The new Irving Convention Center light rail station stands largely isolated — surrounded by empty fields.
“Had the economy not done what it did, we’d see more on the ground right now,” said Maura Gast, executive director of Irving’s Convention and Visitors Bureau.
As workers prepare for the opening of the first segment of DART's Orange Line extension, planned development surrounding one of its stations has yet to materialize. The glistening concrete platform simply empties into muddy fields.
By now, city leaders hoped the rail station — near Irving’s new convention center — would be surrounded by a dense urban development that included a plaza, hotel, and restaurants.
The $250 million Las Colinas Entertainment Center, to be built by the city and a private developer, was envisioned to connect the rail station to the convention center.
The entertainment development has been saddled with controversy and funding troubles. Investigations have unearthed accusations of mismanaged funds. The troubled project now faces an August deadline to find financing.
Irving Mayor Beth Van Duyne, a staunch opponent of the project, promised that even if the entertainment complex falls through, the land around that rail station won’t go to waste.
“We will have development; I’m not concerned,” she told News 8. “I’m hopefully optimistic we’ll complete a legitimate entertainment project.”
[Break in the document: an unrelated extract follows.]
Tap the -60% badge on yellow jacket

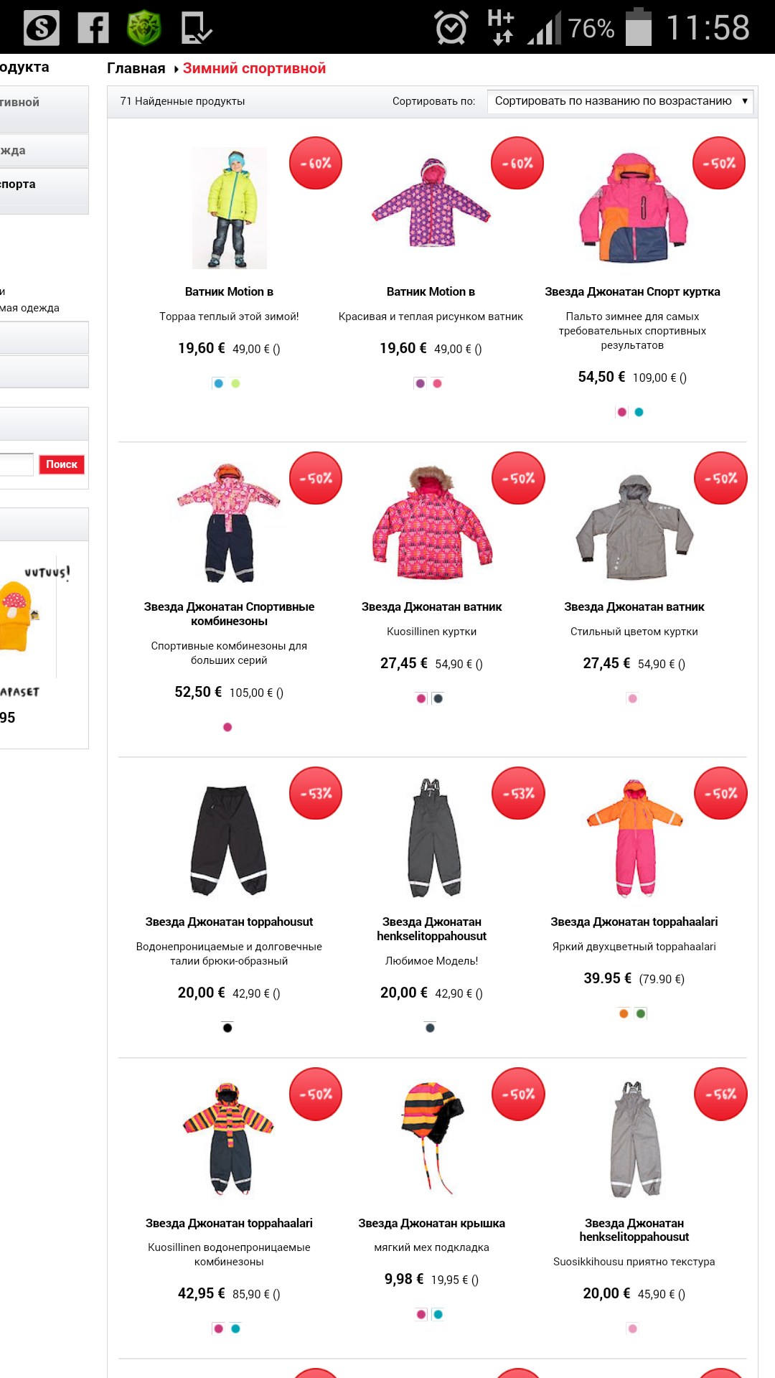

DART trains will start servicing the convention center station on July 30. There may be little surrounding the station, yet DART believes commuters will still use it. The agency expects the rail station to be fed by a bus terminal that sits a few hundred yards away... and across a busy highway.
“The city’s got plans for around our station,” said DART spokesperson Mark Ball. “So we put our building where we were asked to put it.”
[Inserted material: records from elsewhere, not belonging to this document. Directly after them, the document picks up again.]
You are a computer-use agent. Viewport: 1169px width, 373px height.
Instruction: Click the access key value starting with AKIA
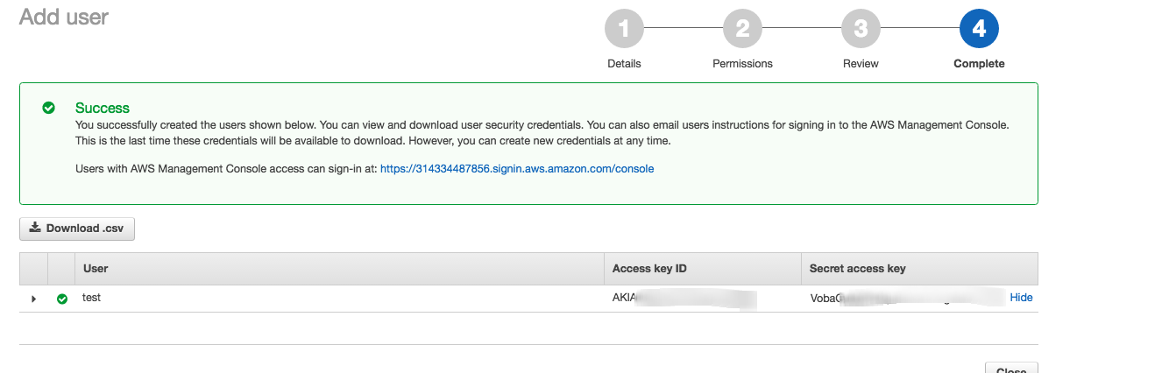(684, 298)
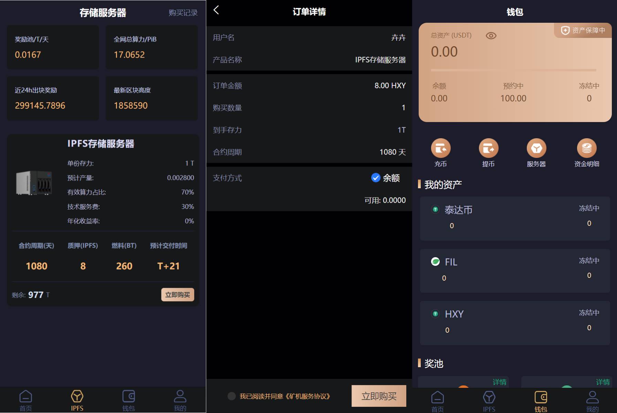Select the FIL asset row
The height and width of the screenshot is (413, 617).
coord(515,271)
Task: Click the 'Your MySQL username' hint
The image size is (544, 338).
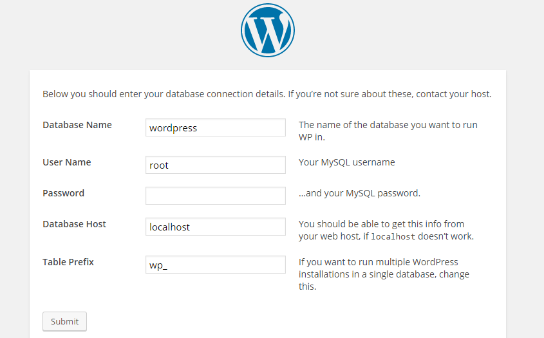Action: pos(346,162)
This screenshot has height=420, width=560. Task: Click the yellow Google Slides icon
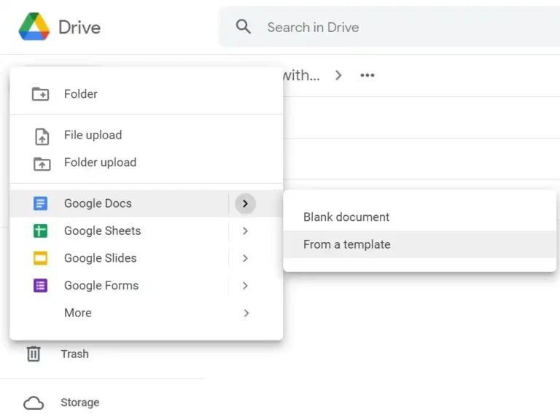pyautogui.click(x=40, y=258)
Irving’s convention center is also expected to be a draw, even though it sits about one-third of a mile away.
“Right now, it’s a walk,” Gast conceded, saying a sidewalk through the field must still be built to get conventioneers to the station.
DART is also building its own pathways connecting the station to the bus terminal and the convention center.
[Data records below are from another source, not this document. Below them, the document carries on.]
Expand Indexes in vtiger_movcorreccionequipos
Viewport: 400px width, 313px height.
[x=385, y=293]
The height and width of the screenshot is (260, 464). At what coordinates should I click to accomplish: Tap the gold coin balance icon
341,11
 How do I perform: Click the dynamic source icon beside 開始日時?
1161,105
Gast predicted that the station — with or without the surrounding development — will still be a hit with conventioneers, especially once the Orange Line reaches Dallas/Fort Worth International Airport.
City leaders insist the area is still a big draw for rail riders, even without the development.
“If I could wave the magic wand and have it all done in full, I’d love that to happen,” Gast said. “We’re not there yet. It’s coming.”